#### [Your instructions]
Extract every line of the material below and reproduce each one verbatim, in the same order.

## START

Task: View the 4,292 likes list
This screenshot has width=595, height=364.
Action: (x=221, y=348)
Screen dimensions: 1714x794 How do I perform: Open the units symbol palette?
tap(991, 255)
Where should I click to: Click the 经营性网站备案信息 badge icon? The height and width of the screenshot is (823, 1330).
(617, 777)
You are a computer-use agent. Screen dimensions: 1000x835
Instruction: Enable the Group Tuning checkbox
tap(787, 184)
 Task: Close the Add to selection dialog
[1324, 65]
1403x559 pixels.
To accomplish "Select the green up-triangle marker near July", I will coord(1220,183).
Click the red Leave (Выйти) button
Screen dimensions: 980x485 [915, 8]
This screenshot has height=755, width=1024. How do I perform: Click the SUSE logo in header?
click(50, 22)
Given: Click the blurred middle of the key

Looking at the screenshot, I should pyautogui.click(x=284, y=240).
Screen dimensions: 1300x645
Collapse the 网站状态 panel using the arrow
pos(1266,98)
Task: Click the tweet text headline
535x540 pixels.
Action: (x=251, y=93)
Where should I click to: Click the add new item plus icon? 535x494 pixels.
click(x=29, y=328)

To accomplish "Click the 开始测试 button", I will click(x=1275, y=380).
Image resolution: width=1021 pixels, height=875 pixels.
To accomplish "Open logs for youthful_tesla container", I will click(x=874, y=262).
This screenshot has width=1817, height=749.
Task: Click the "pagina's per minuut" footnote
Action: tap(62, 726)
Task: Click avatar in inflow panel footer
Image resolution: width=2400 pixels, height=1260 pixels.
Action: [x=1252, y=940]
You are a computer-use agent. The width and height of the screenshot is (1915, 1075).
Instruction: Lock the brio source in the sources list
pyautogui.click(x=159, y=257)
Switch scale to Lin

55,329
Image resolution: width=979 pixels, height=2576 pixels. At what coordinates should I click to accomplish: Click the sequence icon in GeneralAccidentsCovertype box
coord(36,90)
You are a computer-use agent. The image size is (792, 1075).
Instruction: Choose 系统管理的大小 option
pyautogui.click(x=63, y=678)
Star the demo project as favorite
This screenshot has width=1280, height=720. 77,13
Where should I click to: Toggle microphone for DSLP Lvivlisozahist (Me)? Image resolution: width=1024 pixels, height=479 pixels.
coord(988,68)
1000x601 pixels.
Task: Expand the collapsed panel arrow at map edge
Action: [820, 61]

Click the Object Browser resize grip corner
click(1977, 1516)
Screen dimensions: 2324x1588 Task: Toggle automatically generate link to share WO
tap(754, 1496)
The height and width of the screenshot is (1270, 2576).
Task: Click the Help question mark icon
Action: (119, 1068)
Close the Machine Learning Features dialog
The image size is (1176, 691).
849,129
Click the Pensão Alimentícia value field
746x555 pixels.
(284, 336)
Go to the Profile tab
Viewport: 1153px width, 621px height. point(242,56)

## END

#### [Written response]
Task: View the 4,292 likes list
This screenshot has width=595, height=364.
Action: (x=221, y=348)
Screen dimensions: 1714x794 How do I perform: Open the units symbol palette?
tap(991, 255)
Where should I click to: Click the 经营性网站备案信息 badge icon? The height and width of the screenshot is (823, 1330).
(617, 777)
You are a computer-use agent. Screen dimensions: 1000x835
Instruction: Enable the Group Tuning checkbox
tap(787, 184)
 Task: Close the Add to selection dialog
[1324, 65]
1403x559 pixels.
To accomplish "Select the green up-triangle marker near July", I will coord(1220,183).
Click the red Leave (Выйти) button
Screen dimensions: 980x485 [915, 8]
This screenshot has height=755, width=1024. How do I perform: Click the SUSE logo in header?
click(50, 22)
Given: Click the blurred middle of the key

Looking at the screenshot, I should pyautogui.click(x=284, y=240).
Screen dimensions: 1300x645
Collapse the 网站状态 panel using the arrow
pos(1266,98)
Task: Click the tweet text headline
535x540 pixels.
Action: (x=251, y=93)
Where should I click to: Click the add new item plus icon? 535x494 pixels.
click(x=29, y=328)

To accomplish "Click the 开始测试 button", I will click(x=1275, y=380).
Image resolution: width=1021 pixels, height=875 pixels.
To accomplish "Open logs for youthful_tesla container", I will click(x=874, y=262).
This screenshot has width=1817, height=749.
Task: Click the "pagina's per minuut" footnote
Action: tap(62, 726)
Task: Click avatar in inflow panel footer
Image resolution: width=2400 pixels, height=1260 pixels.
Action: [x=1252, y=940]
You are a computer-use agent. The width and height of the screenshot is (1915, 1075).
Instruction: Lock the brio source in the sources list
pyautogui.click(x=159, y=257)
Switch scale to Lin

55,329
Image resolution: width=979 pixels, height=2576 pixels. At what coordinates should I click to accomplish: Click the sequence icon in GeneralAccidentsCovertype box
coord(36,90)
You are a computer-use agent. The image size is (792, 1075).
Instruction: Choose 系统管理的大小 option
pyautogui.click(x=63, y=678)
Star the demo project as favorite
This screenshot has width=1280, height=720. 77,13
Where should I click to: Toggle microphone for DSLP Lvivlisozahist (Me)? Image resolution: width=1024 pixels, height=479 pixels.
coord(988,68)
1000x601 pixels.
Task: Expand the collapsed panel arrow at map edge
Action: [820, 61]

Click the Object Browser resize grip corner
click(1977, 1516)
Screen dimensions: 2324x1588 Task: Toggle automatically generate link to share WO
tap(754, 1496)
The height and width of the screenshot is (1270, 2576).
Task: Click the Help question mark icon
Action: (119, 1068)
Close the Machine Learning Features dialog
The image size is (1176, 691).
849,129
Click the Pensão Alimentícia value field
746x555 pixels.
(284, 336)
Go to the Profile tab
Viewport: 1153px width, 621px height. point(242,56)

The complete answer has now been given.